Journal — Quote #2

Journal Entry: Quote #2

“… the most effective adult learning is achieved through dialogue.” (Merriam, p.157)

This is not the discussion you're looking for.  Original source unknown -- image from Stacey O'Neale's Site.

This is not the discussion you’re looking for.
Original source unknown — image from Stacey O’Neale’s Site.

The quote above is excerpted from a portion of the book that discusses giving voices to long marginalized audiences within the educational process. Where classical learning involved an aged expert or scholar imparting a specific portion of knowledge upon a student, the emerging concepts of critical and engaged pedagogies have some suggestions for more successful learning. Critical pedagogy demands that learners have some input regarding the material’s form, content, delivery method and purpose. Engaged pedagogy asks instructors to leave behind the lazy reliance upon “do as I say, not as I do”. Walk the walk, essentially. (ibid.)

I was recently asked to teach an academic prep course, which involves far more planning and marking than other English classes. This quote, along with the passage it comes from, have made me consider the power of modelling as an instructional tool. We emphasize scheduling, planning and organization as study tools, but often scramble to put class notes and exams together for our students.
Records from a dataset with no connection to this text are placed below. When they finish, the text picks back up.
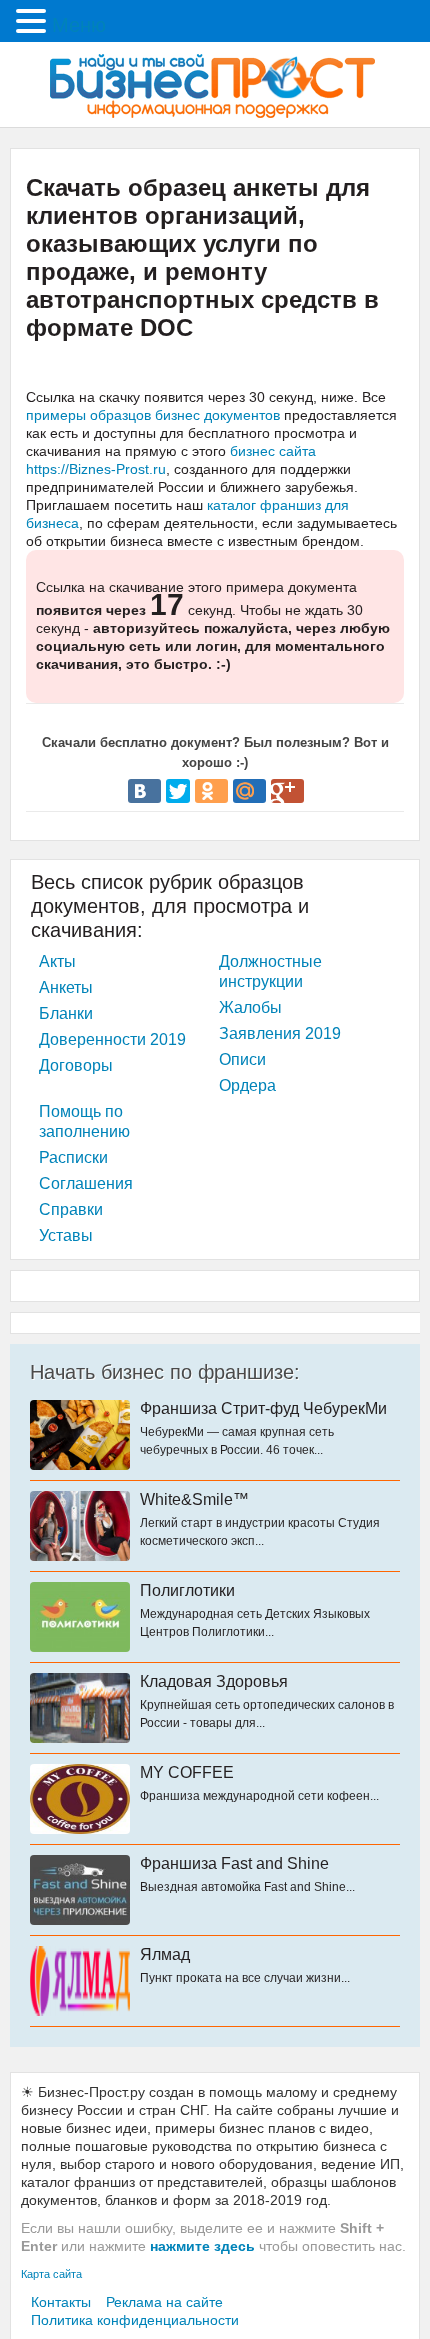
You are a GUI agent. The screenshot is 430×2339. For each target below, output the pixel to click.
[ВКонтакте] (144, 791)
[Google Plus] (287, 791)
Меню (79, 25)
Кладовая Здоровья (214, 1681)
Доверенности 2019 (112, 1039)
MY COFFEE (187, 1772)
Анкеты (66, 987)
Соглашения (86, 1183)
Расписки (73, 1157)
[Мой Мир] (249, 791)
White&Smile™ (194, 1499)
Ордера (247, 1085)
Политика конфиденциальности (135, 2320)
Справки (71, 1209)
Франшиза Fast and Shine (234, 1863)
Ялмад (165, 1954)
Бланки (66, 1013)
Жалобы (250, 1007)
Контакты (61, 2302)
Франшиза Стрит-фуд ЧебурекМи (263, 1408)
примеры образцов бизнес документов (153, 415)
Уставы (66, 1235)
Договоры (76, 1065)
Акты (57, 961)
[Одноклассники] (211, 791)
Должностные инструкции (270, 971)
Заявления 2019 (280, 1033)
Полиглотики (187, 1590)
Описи (242, 1059)
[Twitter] (178, 791)
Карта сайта (51, 2274)
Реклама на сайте (164, 2302)
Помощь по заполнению (84, 1121)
We trumpet flexibility as being paramount, but sometimes refuse to budge on assignment parameters or test procedures.

Just as a piece of vocabulary or specific writing format can be improved through the provision of examples and models, so too can a methodology of instruction effectively beget results from pupils and students. Even with my three-year-old daughter, there is success to be found in engaging her in discussion. “You don’t want to do xyz, sweetheart? That’s fine. What would you like to do?” Assuming her response is within reason, it can be used to build a compromise (“Can we do abc when we finish up with xyz, then?”), strike a bargain (“How about you do abc while mommy and daddy finish xyz?”), or determine a different course of action altogether (“You know, xyz isn’t that important anyway.”)

In adult classrooms, as Wlodkowski suggests, the dialogue ought to be a two-way street. Although the process might be intimidating at first — as the above cartoon attests, teachers can appear standoffish, unapproachable, or even rude; other times, the student’s original culture might warn them away from starting conversation — students have a responsibility to ask questions, both of their peers and their instructors, about class criteria, expectations, etc. They should take the initiative to converse with their teachers, acknowledging that they are, in fact, human beings as well as educators. At the same time, teachers should spend some time learning about their students’ personal goals, expectations, hopes, etc. They must build trust, and project an image that allows students to approach without fear of reprisal or punishment (57).

As suggested in my previous section, my ‘Aha!’ moment was related to my experience as a father. It goes without saying that adult instruction and parenting are two completely different animals. However, I have witnessed extremely similar scenarios where student and child each bristle when confronted with unfettered authority as they attempt to learn a new piece of information or gain comfort with a new skill. In both situations, a simple conversation can determine the true inspiration for their anger: perceived lack of control. By engaging learners in conversation, adult educators and parents both can negotiate, cooperate, or adapt in order to move the process forward. Students and toddlers, however different they may be, share the completely valid desires to voice their concern, to have their voice heard, and to be a part of creating a tenable solution as they learn, practise and master the target material.

Obviously, my action item will not be to treat my students like toddlers. I will, however, spend more time listening to students’ opinions about marking rubric and course design. In English instruction, we encourage students to talk and write about all manners of topics, from politics to parenting, from global issues to tips for avoiding sleep deprivation during a course of study. We even elicit student expectations and learning goals at the beginning of courses, and perform occasional check-ins to revisit progress towards individual and group goals. When it comes to evaluation, marking and correction, however, discussions are often short and/or one-sided. This exercise has me considering ways to include student ideas in the actual rubric of the classes I teach.


Merriam, Sharan B., and Ralph Grover Brockett. The profession and practice of adult education: an introduction. San Francisco: Jossey-Bass Publishers, 1997. Print.

Wlodkowski, Raymond J.. Enhancing adult motivation to learn: a comprehensive guide for teaching all adults. 3rd ed. San Francisco: Jossey-Bass, A Wiley Imprint, 2008. Print.